Im Hauptsaal der zweiten Etage befinden sich vorrangig traditionellere Gemäldeformen von der Jahrhundertwende. Mehrere Stillleben und insbesondere die impressionistischen Ölmalereien von unter anderem Max Liebermann markieren den Beginn der modernen Kunst des 20. Jahrhunderts. Darauf folgt schließlich mit einem Werk Wassily Kandinskys der Übergang zum Expressionismus, der schließlich mit Werken des in Krefeld geborenen Malers Heinrich Campendonks zum rheinischen Expressionismus übergeht, der wiederum in der Urkatastrophe des 20. Jahrhunderts - dem Ersten Weltkrieg — kulminiert.

Eines von Campendonks Gemälden zeigt eine Gruppe von Menschen, die eingeengt in einer kleinen, verdunkelten Wohnung lebt. Dies lehnt an die dem Expressionismus typische Problematik des Großstadtlebens im Zuge der Industrialisierung an. Das gesellschaftliche Umdenken nach dem Wiederaufbau in Folge des Zweiten Weltkriegs führte zur Polarisierung in der Kunst und zum offenen Streit darüber, was nun eigentlich Kunst sei.

Die Zero-Bewegung, die in Düsseldorf ihren Ursprung hat, jedoch bis nach Italien und Frankreich vernetzt war, prägte zunehmend die Abstraktion der Kunst in der Region, sodass das Immaterielle, die Leere fortwährend an Bedeutung gewann. „Es ist eine neue Bildsprache entstanden“, erklärt Martin. Ein weiteres Glanzlicht der Ausstellung findet sich in Jannis Kounellis pyramidalen Kaffee-Häufchen wieder, eine materielle Antwort auf die Strömungen der 50er Jahre. Ganz im Stile der 68er Bewegung lässt sich in diesem Jahrzehnt eine Liberalisierung der Kunst verorten, die sich nun nicht mehr „nur“ aus Pinsel und Staffelei konstituiert.

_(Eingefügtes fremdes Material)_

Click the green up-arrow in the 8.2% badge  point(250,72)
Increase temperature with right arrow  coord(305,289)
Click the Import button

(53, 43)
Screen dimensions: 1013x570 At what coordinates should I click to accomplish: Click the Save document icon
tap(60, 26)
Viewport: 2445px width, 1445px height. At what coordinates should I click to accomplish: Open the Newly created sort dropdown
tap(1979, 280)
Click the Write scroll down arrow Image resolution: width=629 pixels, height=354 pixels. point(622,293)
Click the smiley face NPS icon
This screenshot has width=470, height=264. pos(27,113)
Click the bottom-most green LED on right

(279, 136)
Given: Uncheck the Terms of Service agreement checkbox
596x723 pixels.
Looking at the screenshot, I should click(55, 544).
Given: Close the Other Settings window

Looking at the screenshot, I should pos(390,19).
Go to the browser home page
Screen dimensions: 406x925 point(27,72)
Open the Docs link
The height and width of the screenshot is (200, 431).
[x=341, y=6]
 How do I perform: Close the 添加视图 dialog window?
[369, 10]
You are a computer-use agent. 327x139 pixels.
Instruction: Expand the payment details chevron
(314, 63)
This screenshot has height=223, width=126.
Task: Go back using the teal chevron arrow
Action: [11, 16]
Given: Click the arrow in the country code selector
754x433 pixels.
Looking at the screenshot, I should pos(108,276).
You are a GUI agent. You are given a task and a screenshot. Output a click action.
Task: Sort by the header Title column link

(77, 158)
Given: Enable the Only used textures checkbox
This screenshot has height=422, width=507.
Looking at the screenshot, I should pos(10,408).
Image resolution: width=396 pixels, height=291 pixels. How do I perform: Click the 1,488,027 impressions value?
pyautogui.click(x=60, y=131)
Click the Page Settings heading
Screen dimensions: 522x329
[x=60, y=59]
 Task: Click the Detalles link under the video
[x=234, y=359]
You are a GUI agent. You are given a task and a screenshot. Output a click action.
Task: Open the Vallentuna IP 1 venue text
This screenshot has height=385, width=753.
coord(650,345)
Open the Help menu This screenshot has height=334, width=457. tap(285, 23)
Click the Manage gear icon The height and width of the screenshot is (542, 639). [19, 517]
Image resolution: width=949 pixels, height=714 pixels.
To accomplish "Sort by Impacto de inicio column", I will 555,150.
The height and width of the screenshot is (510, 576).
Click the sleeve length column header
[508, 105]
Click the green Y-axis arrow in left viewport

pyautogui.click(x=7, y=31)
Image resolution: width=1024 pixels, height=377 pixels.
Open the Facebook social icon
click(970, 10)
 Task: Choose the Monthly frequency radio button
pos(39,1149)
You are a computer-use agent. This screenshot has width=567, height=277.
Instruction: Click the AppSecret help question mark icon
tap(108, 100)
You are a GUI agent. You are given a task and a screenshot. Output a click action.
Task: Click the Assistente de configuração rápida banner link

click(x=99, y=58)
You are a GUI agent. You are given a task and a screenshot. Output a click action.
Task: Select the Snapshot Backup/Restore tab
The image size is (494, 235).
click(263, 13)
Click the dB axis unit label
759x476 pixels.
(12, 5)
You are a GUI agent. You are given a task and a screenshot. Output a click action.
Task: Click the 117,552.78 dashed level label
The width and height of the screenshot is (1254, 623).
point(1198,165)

Das Highlight der Ausstellung sind wohl aber die Werke des französischen Künstlers Francoise Morellets, die dem Kaiser-Wilhelm-Museum von der Adolf-Luther-Stiftung zur Verfügung gestellt wurden. Morellets unterschiedliche Rasterformen und abstrakte Skulpturen bereichern die Ausstellung um eine bisher ungekannte Komponente. „Es ist viel zu entdecken, was seit der Generalsanierung noch nicht zu sehen war“, konstatiert Martin. Am Donnerstagabend kann die Ausstellung mit einem Vortrag von Ina Ewers-Schulze (18 bis 21 Uhr) vorab besucht werden. Am Freitag werden die mehr als 80 Werke dann zumindest bis September regelmäßig zu bestaunen sein.